BEGIN EXERCISE INPUTS
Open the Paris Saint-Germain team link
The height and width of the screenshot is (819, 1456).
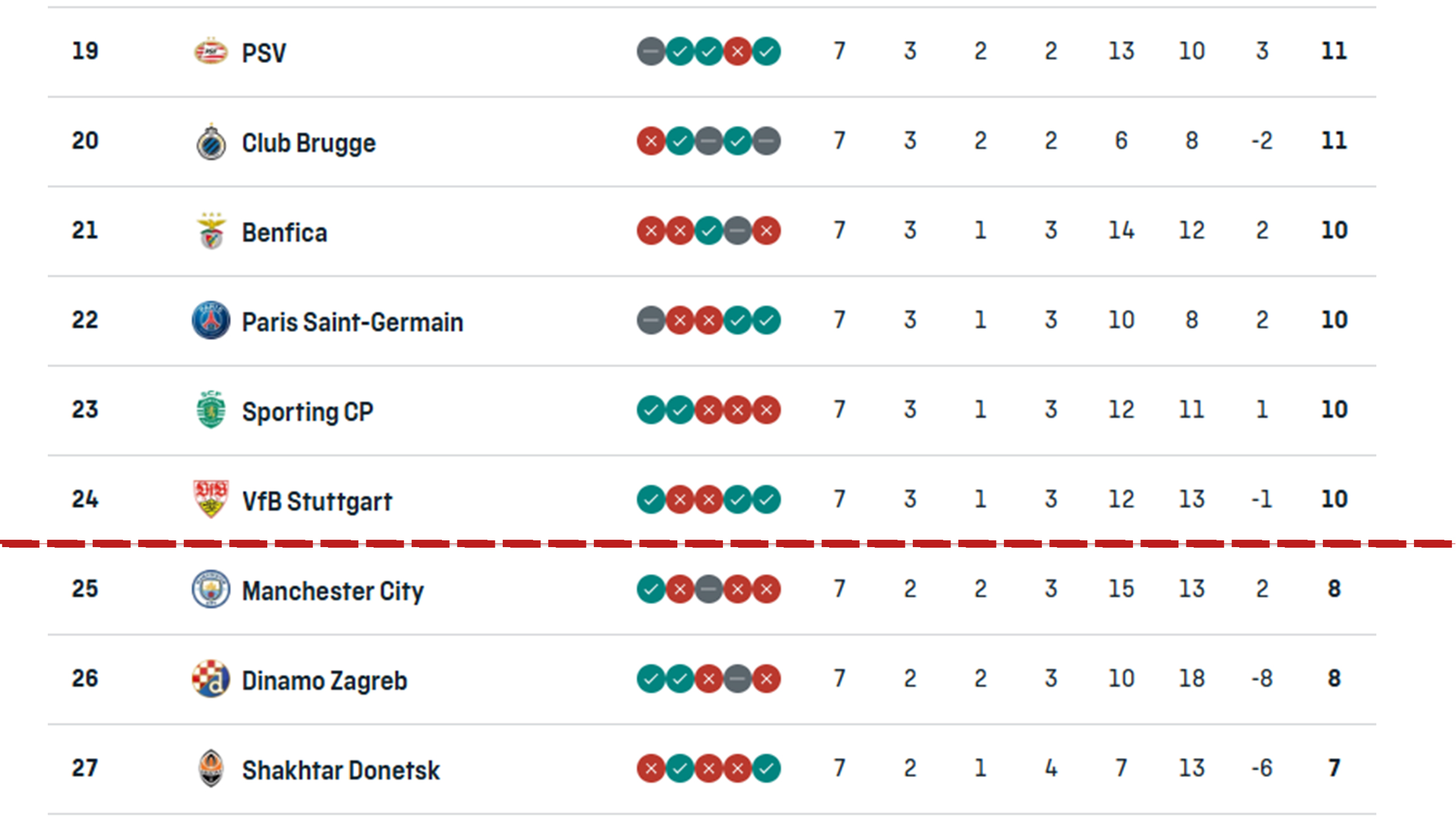click(352, 322)
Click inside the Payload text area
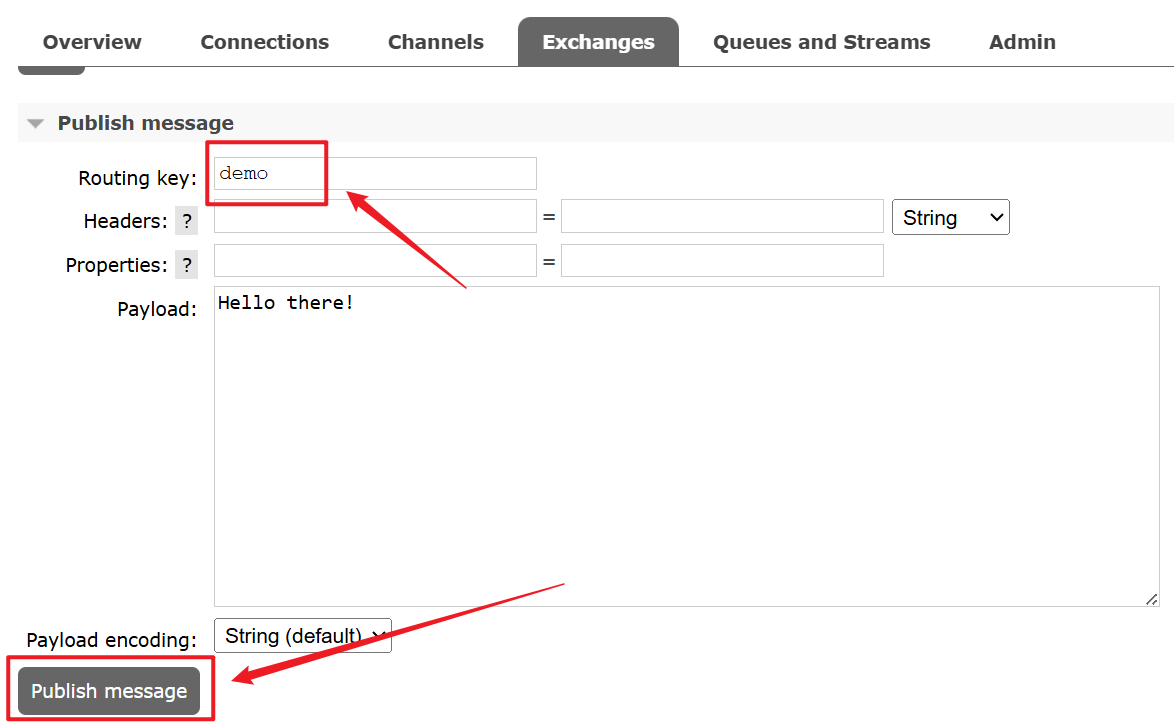 tap(685, 450)
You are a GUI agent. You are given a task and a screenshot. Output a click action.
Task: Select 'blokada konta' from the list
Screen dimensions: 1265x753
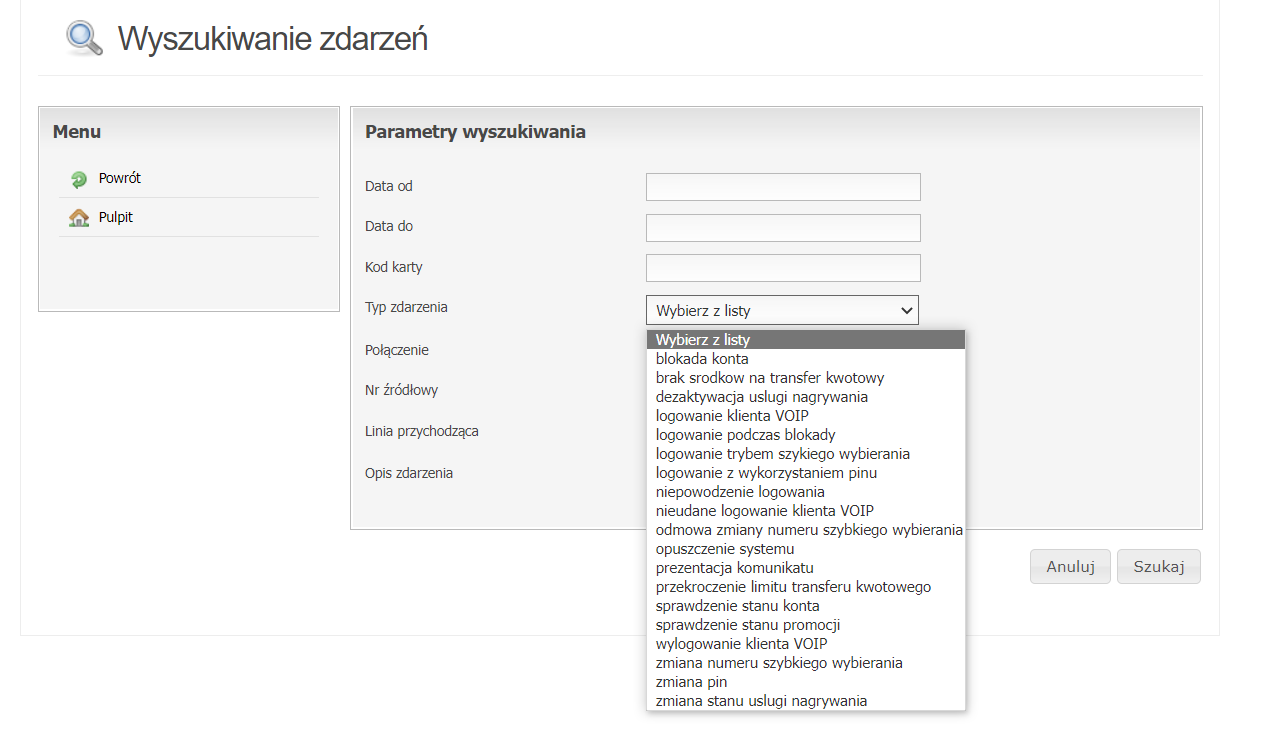[x=806, y=359]
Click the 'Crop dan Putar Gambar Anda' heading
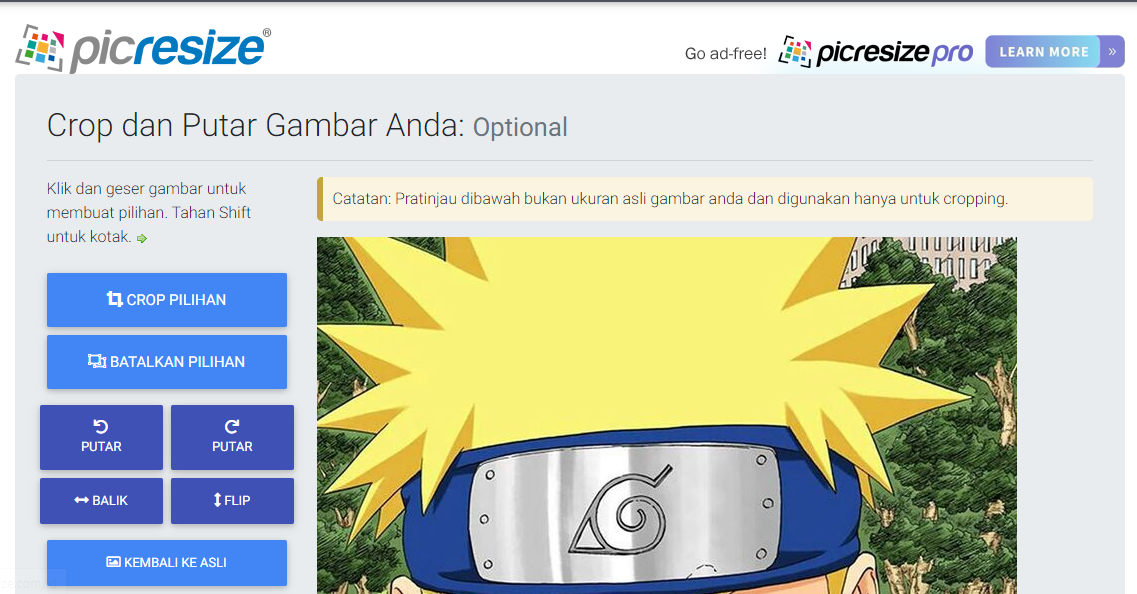This screenshot has width=1137, height=594. (255, 125)
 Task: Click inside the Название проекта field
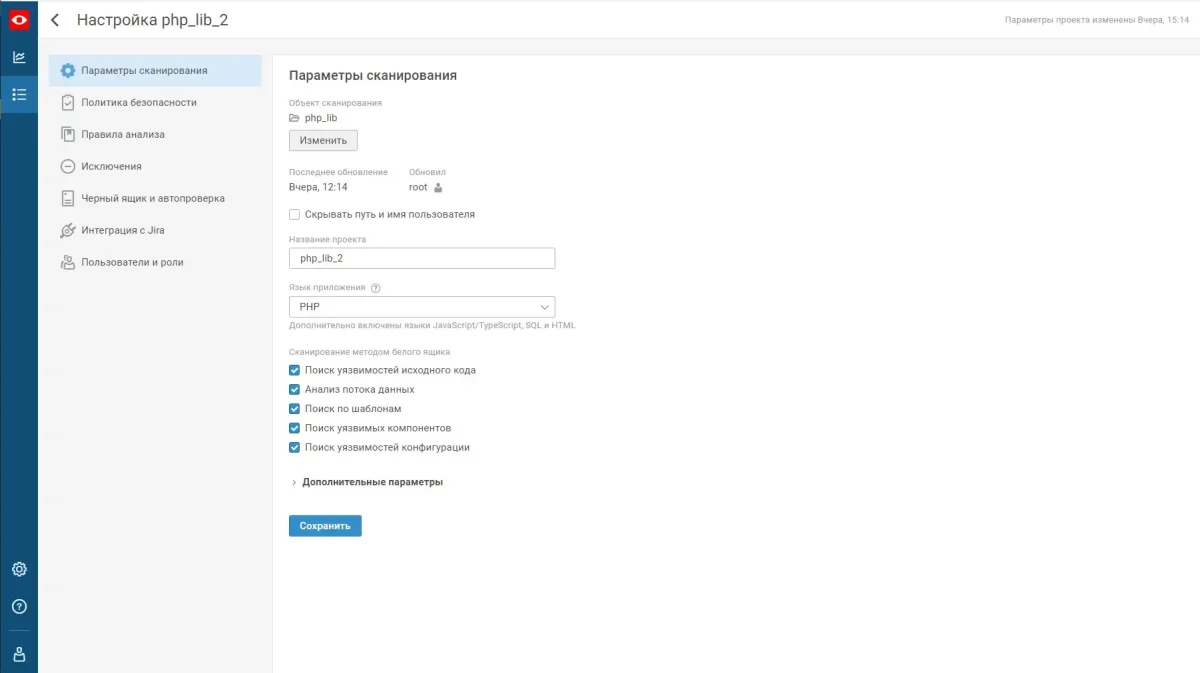point(420,257)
END EXERCISE INPUTS
> [EXERCISE DESCRIPTION] Copy exactly the lines from the line containing "Screen dimensions: 1265x753" through the last line of the records above, both included, and leave out any pictures.

> [RESPONSE TO THIS EXERCISE]
Screen dimensions: 1265x753
[x=806, y=359]
Click the 'Crop dan Putar Gambar Anda' heading
This screenshot has width=1137, height=594. (255, 125)
 Task: Click inside the Название проекта field
point(420,257)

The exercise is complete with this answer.